WRWF hears from Patt Maney, welcomes new members

PATT MANEY, retired Army brigadier general and retired Okaloosa County judge, addresses WRWF members at their Nov. 14 meeting. (Photo by Dotty Nist)


In keeping with Veteran’s Day, Walton Republican Women Federated (WRWF) members and guests heard from Patt Maney, a distinguished retired Army brigadier general, attorney and retired Okaloosa County judge—and someone who has worked hard to help veterans. The club also welcomed new members.

This was at the WRWF general membership meeting on Nov. 14 at Cantina Laredo in Grand Boulevard.

An ROTC graduate, Maney served almost 37 years in the Army Reserve, including over eight years of active duty, with service in Panama, Haiti, Bosnia, and Afghanistan. In Bosnia, he served with the Office of the High Representative, an international peace implementation organization established by the Dayton Peace Accord, ultimately serving as the acting chief of staff. In Afghanistan, he was the senior advisor for the political sector for the U.S. ambassador, with the diplomatic rank of attache.
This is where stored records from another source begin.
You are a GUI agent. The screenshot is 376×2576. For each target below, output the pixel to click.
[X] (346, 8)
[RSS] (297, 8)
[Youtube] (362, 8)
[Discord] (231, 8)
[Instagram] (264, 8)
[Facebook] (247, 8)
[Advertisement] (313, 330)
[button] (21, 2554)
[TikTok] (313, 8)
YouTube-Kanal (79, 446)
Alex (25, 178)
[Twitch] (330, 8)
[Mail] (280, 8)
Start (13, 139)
General Maney was an advisor to various Afghan government ministries and was on the planning committee for President Kharzai’s first inauguration. After 17 months in that country, he was wounded in an IED blast and spent approximately 20 months at Walter Reed Army Hospital.

As a judge, Maney served for six years on the Florida Supreme Court’s Task Force on Mental Health and Substance Abuse. He previously served on the Florida Defense Support Task Force and the Suicide Prevention Coordinating Council. He currently serves on the Florida Steering Committee on Problem-Solving Courts and the DUI Program Review Board for the Department of Highway Safety.

He has served four Veteran’s Administration (VA) secretaries as a member of the Readjustment Advisory Committee.

“Out of hard times frequently come good things,” was the theme of Maney’s remarks to the club members.

NEW WRWF MEMBERS were welcomed at the club’s Nov. 14 meeting. From left: Gillian Lee, Karen White, Susan Coffey, LaRae Sorrell, Teri Vice, Diana Crowder, and Jeri Michie, membership vice-President. (Photo by Dotty Nist)

He described events in Afghanistan leading up to his being wounded. Faced with an economy that was not working and with no potable water available, Maney recalled leading an expedition into the mountains to look for good drinking water, so that it water would no longer have to be flown in. On the return trip, he was wounded when an IED blew up just in front of the vehicle he was riding in. He said he and his companions quickly got out and jumped into another vehicle to get away from the scene.

Describing himself as “broken” since being wounded, Maney made the surprising statement, “It really became a blessing to have been blown up.”

He explained that previously when he had visited Walter Reed Army Hospital, he had always felt inadequate in trying to comfort veterans there. Staying there for almost two years after his accident, he said it became natural to talk with other wounded veterans. “You know everybody’s broken,” he said.

Maney’s efforts for veterans have included starting a community-based Stand Down for Homeless Veterans and working with the VA to successfully get a Vet Center established in Okaloosa County.

During his years as a judge, he started a Mental Health Court and a Veterans Treatment Court. A number of years ago, legislation put in place by the state authorizing veterans courts to specifically address the substance abuse and mental health needs of veterans was named in Maney’s honor : the T. Patt Maney Veterans Treatment Act.

Maney explained that the goals of the Veterans Treatment Court is to reduce recidivism by providing treatment. “We emphasize military cohesion,” he added. Many veterans face the challenge of feeling isolated, and spending time with other veterans helps them “get through hard times,” Maney noted.

Maney suggested getting a Vet Center established south of the bay in Walton County for veterans.

He passed out written information on the Okaloosa County Vet Center, located in Shalimar, which provides help to combat veterans and their families, including counseling services, groups and workshops for individuals and families, bereavement counseling, counseling for military sexual trauma, and outreach programs and workshops to educate community organizations about combat readjustment issues and post traumatic stress syndrome (PTSD).

War zone veterans from all eras are eligible for Vet Center services, and there is no cost to the veterans or their families for these services.

Information on Vet Centers is available online at www.vetcenter.va.gov or by calling 1-877-WAR-VETS.

Members were encouraged to attend the ground breaking for the Veterans Lodge in the DeFuniak Springs area on Nov. 15.

Five new club members were welcomed, including Gillian Lee, Karen White, Susan Coffey, LaRae Sorrell, Teri Vice, Diana Crowder.

The next WRWF general membership meeting is scheduled for Dec. 18, with the chorus from Northwest Florida State College to perform.